I guess flattery will get you anywhere...
There are 2 components to your income as an S-corp because you are both employer/investor and employee.
- As an employee, you will get a paycheck and have taxes withheld.
- As an employer/investor, you will pay yourself a "distribution" of profits. The distribution represents the profits remaining in the company after you pay the employee. It is similar to a dividend, which is the distribution of profits made by C-corps, but it is not double-taxed, like dividends are.
Because you don't have tax withholdings on distributions, you have to make estimated payments on that income. If you (or your CPA) don't want to bother with estimated payments, you can just have more withheld from your paycheck. It sounds as if this is what your CPA is doing. Surely you are putting more into your bank account than the $4,470/mo - should be getting distributions, too. Right?

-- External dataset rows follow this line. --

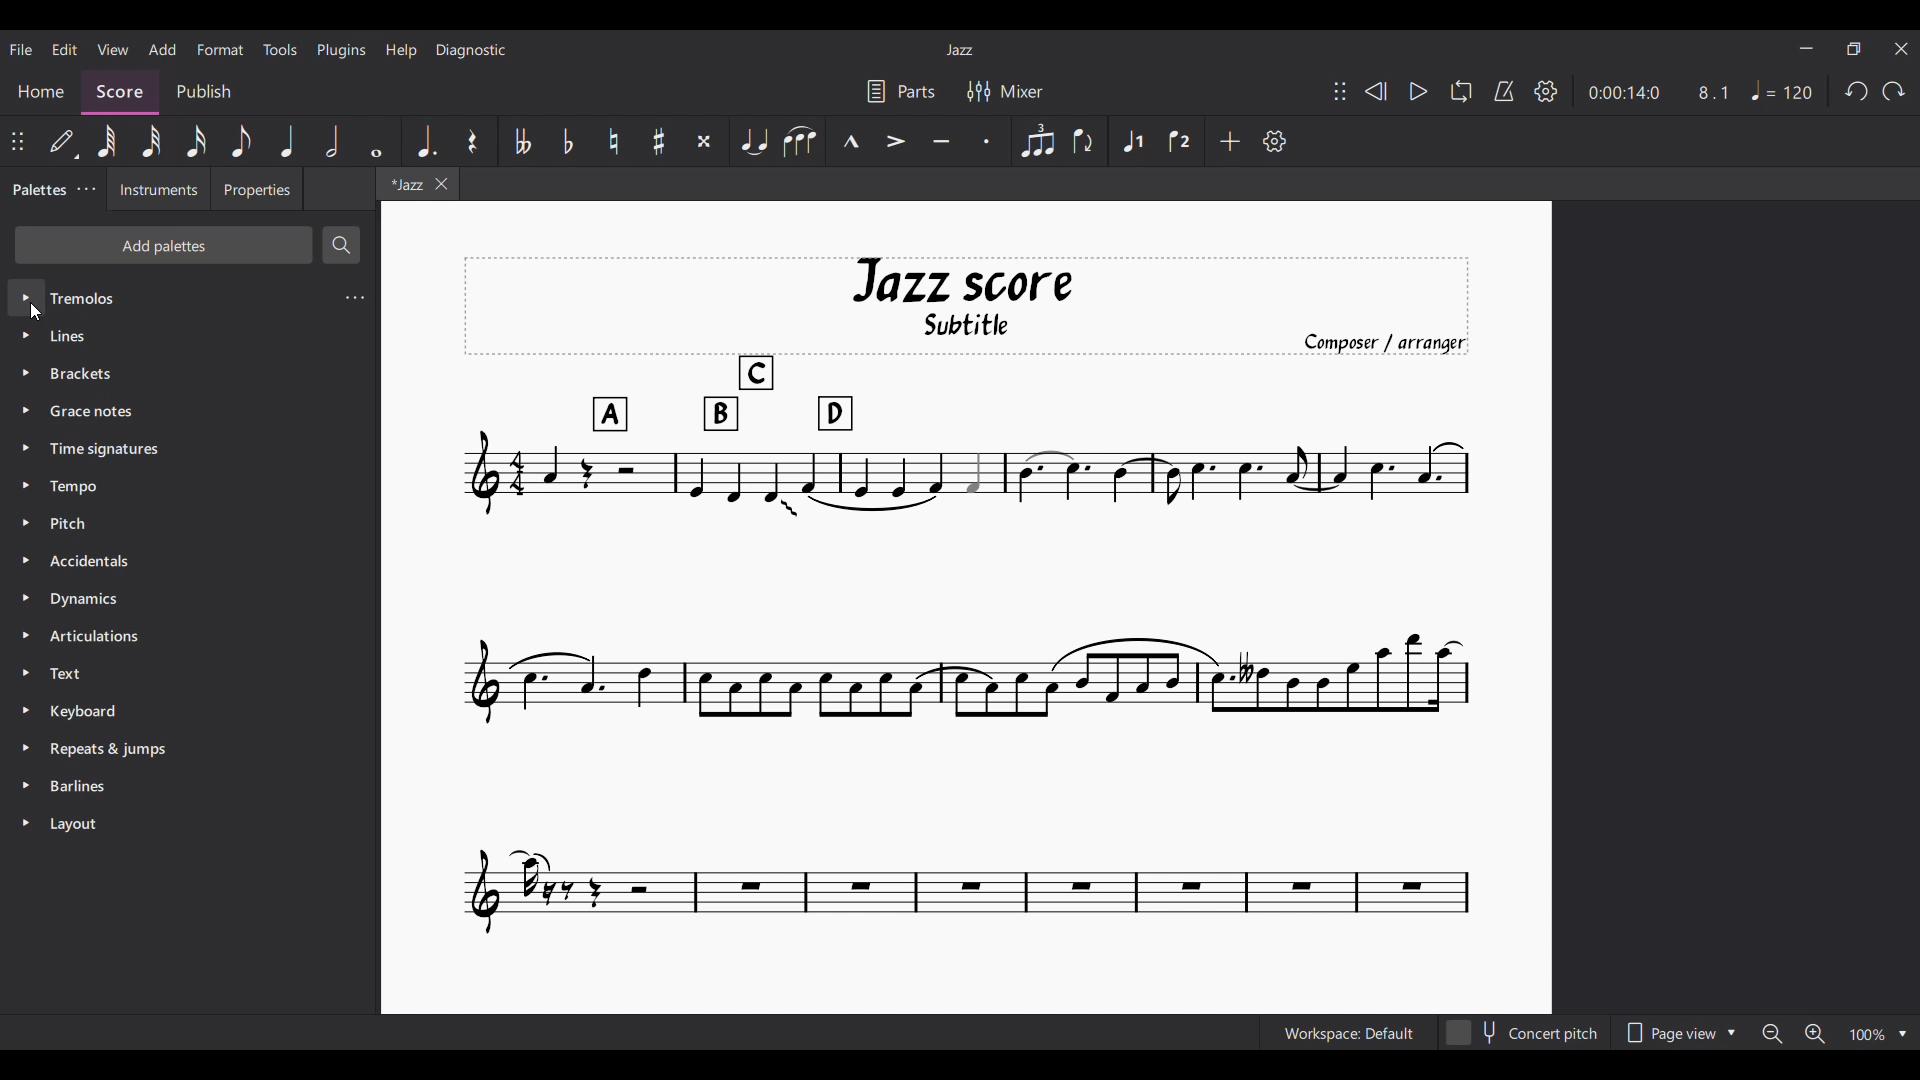  What do you see at coordinates (1179, 140) in the screenshot?
I see `Voice 2` at bounding box center [1179, 140].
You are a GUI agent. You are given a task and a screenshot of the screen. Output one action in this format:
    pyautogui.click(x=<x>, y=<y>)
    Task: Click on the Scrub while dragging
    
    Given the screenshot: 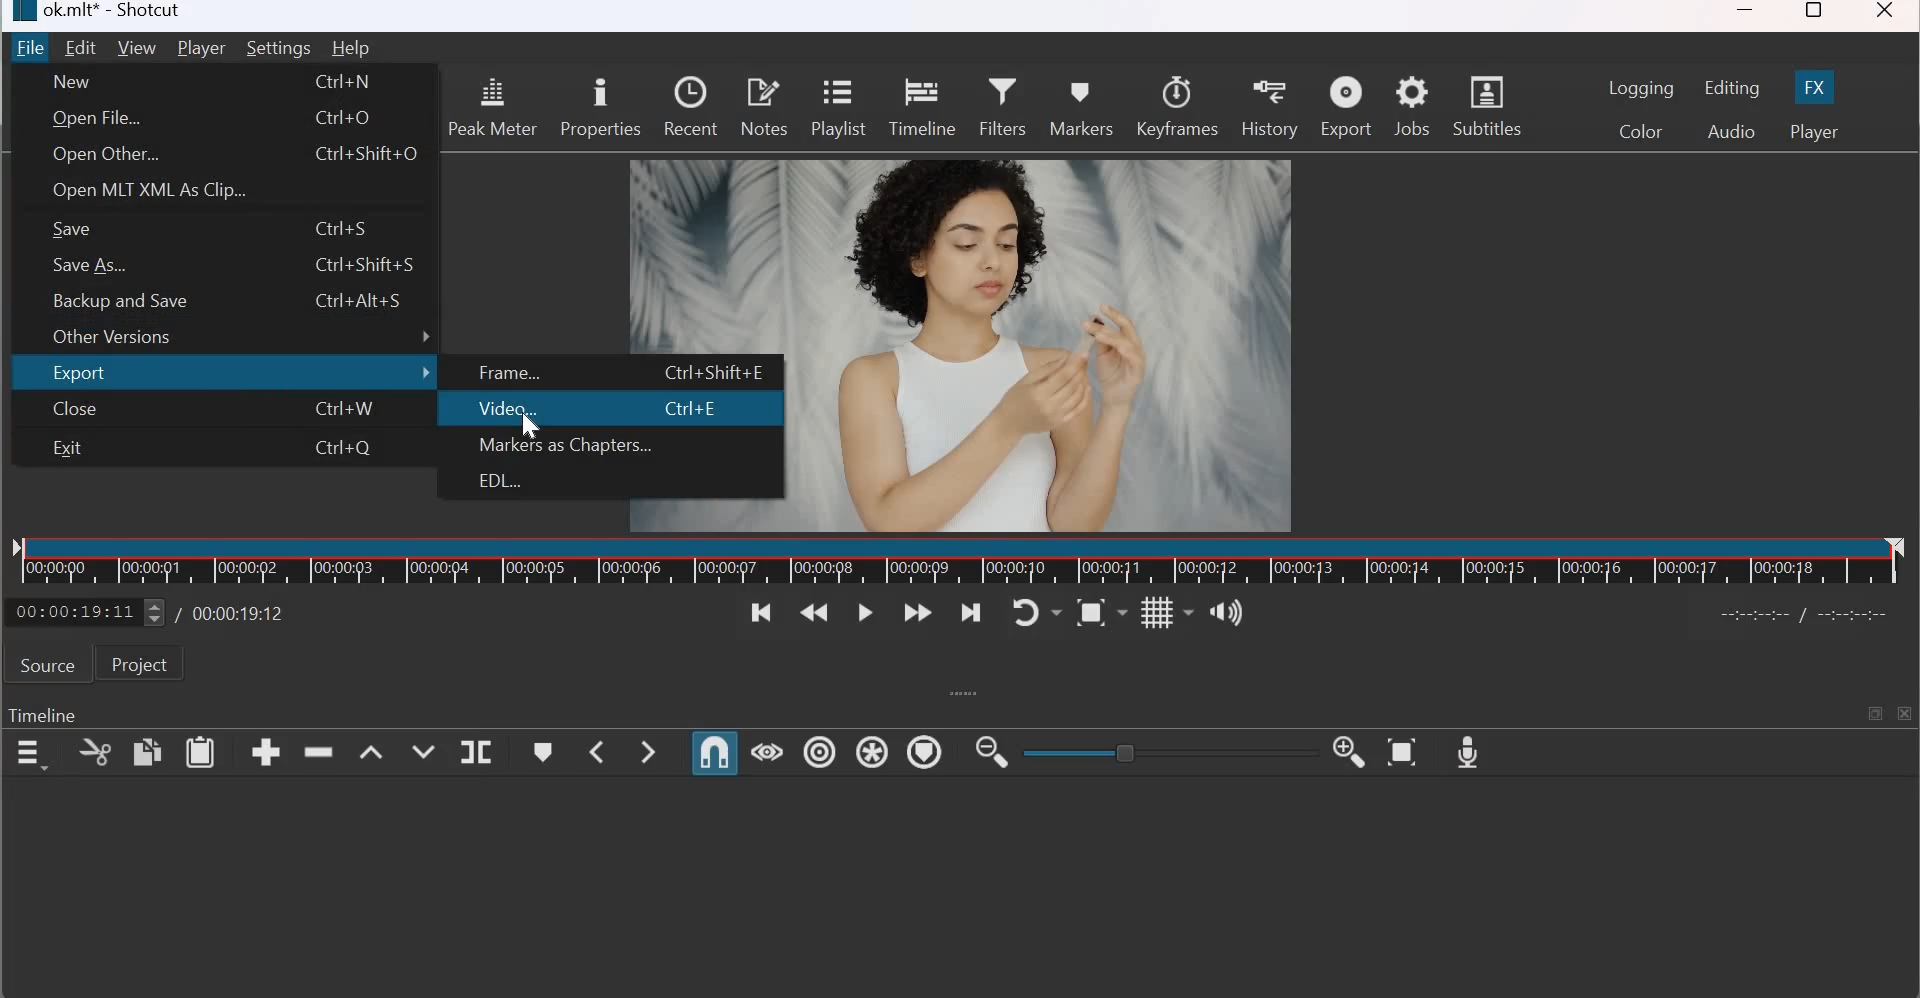 What is the action you would take?
    pyautogui.click(x=768, y=751)
    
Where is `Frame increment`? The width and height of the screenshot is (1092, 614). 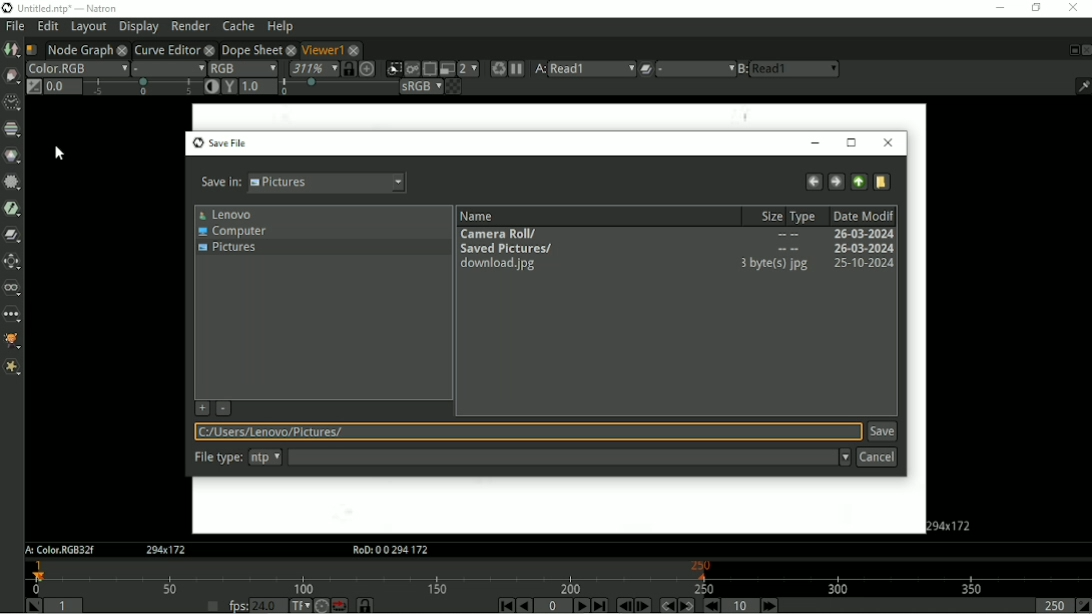 Frame increment is located at coordinates (741, 606).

I cannot comment on the amount he is having you withhold because I don't know about your wife's salary and withholding and what you had withheld from your pay in the 1st 4 months of the year. It all gets added together on your joint tax return so if you're short in one area, he will make it up with the s-corp withholding. So maybe he is catching up on under withholding as an employee? Most likely, though, is that he is keeping you abreast of your tax liability for the profits of the corporation. Profits = $200k - your salary - your payroll taxes - CPA fees - other expenses (malpractice, CME, travel, licenses, home office, etc.)
It sounds as if he needs to run a tax projection and show you the results. Just ask for one and tell him you'd like to see the actual printout - should be fairly simple to do. We begin doing them for physicians in July along with a second one this month. (If he tells you he does not use tax projection software, I have no response.)